_Wat te doen_.
1) In welk jaar werd Mothopeng volgens het fragment over Mothopeng gekozen tot president van TATA?
2) Vertaal de zin "Men vierde dat 300 jaar geleden Jan van Riebeeck voet aan wal zette in Zuid-Afrika." uit het fragment over Mothopeng in het Engels.
3) Neem alsjeblieft uit het fragment over Mothopeng letterlijk over wat loopt van "Zijn radicale stellingname" tot en met "voor een advocatenbureau.".

_Fragment_.
- - -
Mothopeng werd een geliefd leraar (wis- en natuurkunde), koordirigent, componeerde en hield van ballroomdancing. Dat alles belemmerde zijn strijdbare verzet niet. Hij trouwde met Urbania. Samen kregen ze 4 kinderen. Urbania was actief als musicus, dirigent, lerares, maatschappelijk werkster en adviseerde over geboorteplanning. Van de 50 jaar dat ze getrouwd waren konden ze door gevangenschap en ‘banning orders’ maar 17 jaar samen zijn.

Verzet tegen ‘Bantoe’ onderwijs en ontslag

In 1951 werd Mothopeng gekozen tot president van TATA  (Transvaal African Teachers’ Association). Onder zijn leiding organiseerde TATA acties tegen het zogenaamde Bantoe onderwijs dat het Apartheidsregiem wilde invoeren. Men reisde het hele land door om leraren en ouders te overtuigen van de gevaren van het nieuwe onderwijssysteem voor het Afrikaanse kind. Het Bantoe onderwijs richtte zich op het voorbereiden van de kinderen op ongeschoolde en ondergeschikte banen, geschikt voor hun ‘ras’. Zij waren immers ondergeschikt aan de witte bevolking. Hendrik Verwoerd5 leidde het departement  voor Native Affairs dat in 1953 de Bantu Education Act invoerde. Hij verkondigde dat Bantoekinderen geen wiskunde hoefde te leren want voor hen zouden er geen banen beschikbaar zijn en gelijke rechten zouden ze nooit krijgen. De financiering van deze scholen moest via belastinggeld van de Afrikaanse gemeenschappen worden opgebracht. In de praktijk was dat een fractie van wat de witte scholen te besteden

hadden. Het effect van deze politiek is dat heden ten dage zwarte mensen nog steeds een onderwijsachterstand hebben in te halen.

In 1952 organiseerde Mothopeng mede een boycot van de Jan van Riebeeck vieringen. Men vierde dat 300 jaar geleden Jan van Riebeeck voet aan wal zette in Zuid-Afrika. Een feit dat ook in Nederland schaamteloos groots gevierd werd.

Zijn radicale stellingname en daaruit volgende politieke activiteiten kostte hem zijn baan. Hij mocht geen les meer geven in Zuid-Afrika. Voor zijn werk als leraar week Mothopeng uit naar Basutoland (Lesotho), toen nog een Brits protectoraat. En ook daar moest hij vertrekken wegens zijn politieke activisme. Terug in Zuid-Afrika werkte hij in die tijd onder meer als magazijnmedewerker en als klerk voor een advocatenbureau.
- - -
Gegevens over het lokaliseren van zichtbare doelen:
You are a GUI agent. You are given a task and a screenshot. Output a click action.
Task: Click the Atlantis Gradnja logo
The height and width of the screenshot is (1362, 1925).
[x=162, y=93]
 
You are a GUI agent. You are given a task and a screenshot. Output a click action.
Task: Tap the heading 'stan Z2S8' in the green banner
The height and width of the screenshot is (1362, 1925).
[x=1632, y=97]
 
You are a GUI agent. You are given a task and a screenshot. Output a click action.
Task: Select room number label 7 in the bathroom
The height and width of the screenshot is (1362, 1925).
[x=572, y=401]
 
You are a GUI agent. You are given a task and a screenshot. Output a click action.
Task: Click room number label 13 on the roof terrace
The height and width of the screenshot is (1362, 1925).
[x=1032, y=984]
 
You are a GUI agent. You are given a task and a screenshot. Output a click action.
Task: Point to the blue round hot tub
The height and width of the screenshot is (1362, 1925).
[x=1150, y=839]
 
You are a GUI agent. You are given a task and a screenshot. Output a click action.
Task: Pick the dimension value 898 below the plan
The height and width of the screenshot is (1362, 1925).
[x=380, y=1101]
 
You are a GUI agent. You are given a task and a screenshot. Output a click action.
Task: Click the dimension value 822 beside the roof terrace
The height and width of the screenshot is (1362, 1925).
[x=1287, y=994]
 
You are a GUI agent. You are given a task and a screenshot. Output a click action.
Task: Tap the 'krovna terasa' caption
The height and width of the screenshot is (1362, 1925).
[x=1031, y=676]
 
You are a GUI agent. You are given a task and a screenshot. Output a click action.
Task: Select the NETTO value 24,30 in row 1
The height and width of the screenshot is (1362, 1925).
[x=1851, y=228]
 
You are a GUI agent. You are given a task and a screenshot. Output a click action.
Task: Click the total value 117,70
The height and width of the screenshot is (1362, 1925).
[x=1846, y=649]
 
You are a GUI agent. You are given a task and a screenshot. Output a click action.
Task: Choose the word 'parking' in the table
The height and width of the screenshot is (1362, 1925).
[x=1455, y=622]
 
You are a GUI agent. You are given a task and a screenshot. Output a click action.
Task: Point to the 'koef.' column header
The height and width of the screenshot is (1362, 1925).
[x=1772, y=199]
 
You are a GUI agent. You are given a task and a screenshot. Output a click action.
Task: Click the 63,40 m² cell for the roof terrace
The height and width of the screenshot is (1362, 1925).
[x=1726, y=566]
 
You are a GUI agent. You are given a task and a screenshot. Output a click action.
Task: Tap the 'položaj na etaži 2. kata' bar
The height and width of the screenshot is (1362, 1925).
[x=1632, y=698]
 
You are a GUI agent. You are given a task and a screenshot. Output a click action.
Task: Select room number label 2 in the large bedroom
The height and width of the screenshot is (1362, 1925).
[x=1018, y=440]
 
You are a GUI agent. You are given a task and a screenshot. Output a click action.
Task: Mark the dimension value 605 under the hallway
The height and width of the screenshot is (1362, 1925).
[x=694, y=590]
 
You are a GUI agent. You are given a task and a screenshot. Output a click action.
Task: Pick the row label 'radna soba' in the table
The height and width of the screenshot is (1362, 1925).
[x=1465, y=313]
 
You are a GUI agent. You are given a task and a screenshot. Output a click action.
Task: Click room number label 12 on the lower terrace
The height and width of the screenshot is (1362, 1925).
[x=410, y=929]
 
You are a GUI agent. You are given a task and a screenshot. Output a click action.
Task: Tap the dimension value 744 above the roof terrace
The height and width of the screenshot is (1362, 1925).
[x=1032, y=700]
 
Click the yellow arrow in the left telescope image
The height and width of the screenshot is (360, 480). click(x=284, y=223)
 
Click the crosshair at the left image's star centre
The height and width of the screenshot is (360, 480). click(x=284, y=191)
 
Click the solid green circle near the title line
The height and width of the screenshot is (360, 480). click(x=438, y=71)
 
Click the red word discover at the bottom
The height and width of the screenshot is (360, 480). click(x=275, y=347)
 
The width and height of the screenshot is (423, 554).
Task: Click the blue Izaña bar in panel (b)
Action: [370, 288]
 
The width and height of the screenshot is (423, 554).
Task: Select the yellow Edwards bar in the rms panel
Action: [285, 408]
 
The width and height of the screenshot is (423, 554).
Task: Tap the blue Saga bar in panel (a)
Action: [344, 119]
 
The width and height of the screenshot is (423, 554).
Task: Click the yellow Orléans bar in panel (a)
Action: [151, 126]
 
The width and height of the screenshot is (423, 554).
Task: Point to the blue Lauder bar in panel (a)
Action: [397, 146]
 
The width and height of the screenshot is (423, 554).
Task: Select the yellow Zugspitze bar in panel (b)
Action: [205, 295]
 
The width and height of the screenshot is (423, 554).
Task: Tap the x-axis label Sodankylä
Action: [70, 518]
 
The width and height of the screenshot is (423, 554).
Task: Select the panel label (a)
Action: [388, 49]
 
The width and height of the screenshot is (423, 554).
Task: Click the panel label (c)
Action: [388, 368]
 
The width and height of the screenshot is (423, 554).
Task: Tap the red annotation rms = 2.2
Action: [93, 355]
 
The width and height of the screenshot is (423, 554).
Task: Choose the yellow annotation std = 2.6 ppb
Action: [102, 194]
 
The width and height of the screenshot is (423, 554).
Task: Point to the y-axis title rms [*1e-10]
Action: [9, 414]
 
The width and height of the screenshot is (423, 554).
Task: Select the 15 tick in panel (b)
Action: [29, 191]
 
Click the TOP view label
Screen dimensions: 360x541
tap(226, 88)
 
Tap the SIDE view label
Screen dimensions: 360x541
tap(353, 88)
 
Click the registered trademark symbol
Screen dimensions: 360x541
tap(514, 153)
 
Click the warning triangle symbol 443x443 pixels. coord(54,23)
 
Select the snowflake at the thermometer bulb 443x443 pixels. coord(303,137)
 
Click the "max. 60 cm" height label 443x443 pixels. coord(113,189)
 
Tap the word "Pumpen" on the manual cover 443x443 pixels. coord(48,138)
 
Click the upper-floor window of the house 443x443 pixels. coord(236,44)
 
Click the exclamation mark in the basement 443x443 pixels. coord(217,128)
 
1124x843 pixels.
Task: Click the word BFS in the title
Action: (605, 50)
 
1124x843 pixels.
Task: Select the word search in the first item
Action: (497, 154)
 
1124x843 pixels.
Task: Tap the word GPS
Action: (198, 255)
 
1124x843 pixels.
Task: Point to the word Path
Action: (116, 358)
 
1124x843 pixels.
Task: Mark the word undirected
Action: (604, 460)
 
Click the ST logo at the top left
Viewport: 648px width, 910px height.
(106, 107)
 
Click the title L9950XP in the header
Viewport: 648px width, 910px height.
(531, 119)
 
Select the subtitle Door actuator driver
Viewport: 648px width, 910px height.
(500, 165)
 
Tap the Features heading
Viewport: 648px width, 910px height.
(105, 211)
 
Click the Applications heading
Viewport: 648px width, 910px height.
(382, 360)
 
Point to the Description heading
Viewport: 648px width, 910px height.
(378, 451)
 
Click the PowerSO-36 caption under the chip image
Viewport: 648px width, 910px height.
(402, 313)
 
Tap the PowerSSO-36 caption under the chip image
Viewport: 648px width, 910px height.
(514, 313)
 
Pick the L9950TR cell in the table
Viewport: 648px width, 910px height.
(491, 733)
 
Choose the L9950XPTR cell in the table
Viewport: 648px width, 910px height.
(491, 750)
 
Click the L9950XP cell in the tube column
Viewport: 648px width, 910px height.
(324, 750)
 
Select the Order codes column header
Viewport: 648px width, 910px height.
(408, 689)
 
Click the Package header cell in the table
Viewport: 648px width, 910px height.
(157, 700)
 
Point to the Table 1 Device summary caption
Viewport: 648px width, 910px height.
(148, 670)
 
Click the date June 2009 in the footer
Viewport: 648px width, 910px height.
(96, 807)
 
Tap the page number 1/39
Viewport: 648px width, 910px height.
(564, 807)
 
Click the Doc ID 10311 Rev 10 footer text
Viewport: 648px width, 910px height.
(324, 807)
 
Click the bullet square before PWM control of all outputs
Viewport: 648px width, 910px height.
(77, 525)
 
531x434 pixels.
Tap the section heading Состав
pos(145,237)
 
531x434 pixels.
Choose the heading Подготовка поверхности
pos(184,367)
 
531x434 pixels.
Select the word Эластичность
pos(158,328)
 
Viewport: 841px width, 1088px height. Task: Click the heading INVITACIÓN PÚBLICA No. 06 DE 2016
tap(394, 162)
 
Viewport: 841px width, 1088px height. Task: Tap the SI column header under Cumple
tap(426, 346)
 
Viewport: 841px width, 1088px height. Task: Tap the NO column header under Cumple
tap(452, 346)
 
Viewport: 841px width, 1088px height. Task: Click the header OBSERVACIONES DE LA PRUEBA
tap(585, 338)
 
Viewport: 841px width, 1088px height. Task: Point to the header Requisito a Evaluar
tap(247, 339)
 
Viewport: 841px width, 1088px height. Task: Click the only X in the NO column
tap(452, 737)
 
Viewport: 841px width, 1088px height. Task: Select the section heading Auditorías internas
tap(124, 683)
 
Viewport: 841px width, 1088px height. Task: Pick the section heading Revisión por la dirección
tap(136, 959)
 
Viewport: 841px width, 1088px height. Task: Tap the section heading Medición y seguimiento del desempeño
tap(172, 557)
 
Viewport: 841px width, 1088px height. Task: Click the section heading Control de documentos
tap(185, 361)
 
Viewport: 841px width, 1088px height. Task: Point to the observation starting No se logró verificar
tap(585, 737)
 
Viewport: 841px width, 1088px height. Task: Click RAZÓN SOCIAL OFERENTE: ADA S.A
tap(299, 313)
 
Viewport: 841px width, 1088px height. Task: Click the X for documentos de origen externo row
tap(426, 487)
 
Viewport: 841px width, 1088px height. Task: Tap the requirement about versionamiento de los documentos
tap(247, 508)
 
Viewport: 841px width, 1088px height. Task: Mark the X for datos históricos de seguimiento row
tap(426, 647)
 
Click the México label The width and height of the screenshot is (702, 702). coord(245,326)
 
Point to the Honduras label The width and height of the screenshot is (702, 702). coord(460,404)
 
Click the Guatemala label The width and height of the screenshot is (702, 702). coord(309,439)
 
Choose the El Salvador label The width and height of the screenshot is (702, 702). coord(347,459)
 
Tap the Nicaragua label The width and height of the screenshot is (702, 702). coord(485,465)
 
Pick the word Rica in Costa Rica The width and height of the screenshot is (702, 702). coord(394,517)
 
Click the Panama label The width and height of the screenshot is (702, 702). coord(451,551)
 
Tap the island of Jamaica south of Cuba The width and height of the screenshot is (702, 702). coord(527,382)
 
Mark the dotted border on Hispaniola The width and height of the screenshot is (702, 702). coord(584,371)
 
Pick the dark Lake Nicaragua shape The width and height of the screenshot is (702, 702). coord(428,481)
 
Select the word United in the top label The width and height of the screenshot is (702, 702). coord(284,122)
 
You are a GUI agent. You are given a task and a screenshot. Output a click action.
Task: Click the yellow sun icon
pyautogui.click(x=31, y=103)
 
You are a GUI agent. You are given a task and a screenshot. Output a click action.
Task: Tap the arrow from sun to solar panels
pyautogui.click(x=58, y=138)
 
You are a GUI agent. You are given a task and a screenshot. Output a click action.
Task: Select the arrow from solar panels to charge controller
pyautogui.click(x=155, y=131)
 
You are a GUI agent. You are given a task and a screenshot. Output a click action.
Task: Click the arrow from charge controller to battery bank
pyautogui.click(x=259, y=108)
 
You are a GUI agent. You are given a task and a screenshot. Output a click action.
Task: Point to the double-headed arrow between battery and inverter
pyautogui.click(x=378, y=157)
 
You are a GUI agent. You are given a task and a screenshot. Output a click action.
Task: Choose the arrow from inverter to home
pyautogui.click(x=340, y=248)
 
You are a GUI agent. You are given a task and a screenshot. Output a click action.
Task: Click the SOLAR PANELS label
- - -
_Antwoorden op opdrachten_.
1) In 1951.

2) People celebrated that 300 years earlier Jan van Riebeeck had set foot ashore in South Africa.

3)
Zijn radicale stellingname en daaruit volgende politieke activiteiten kostte hem zijn baan. Hij mocht geen les meer geven in Zuid-Afrika. Voor zijn werk als leraar week Mothopeng uit naar Basutoland (Lesotho), toen nog een Brits protectoraat. En ook daar moest hij vertrekken wegens zijn politieke activisme. Terug in Zuid-Afrika werkte hij in die tijd onder meer als magazijnmedewerker en als klerk voor een advocatenbureau.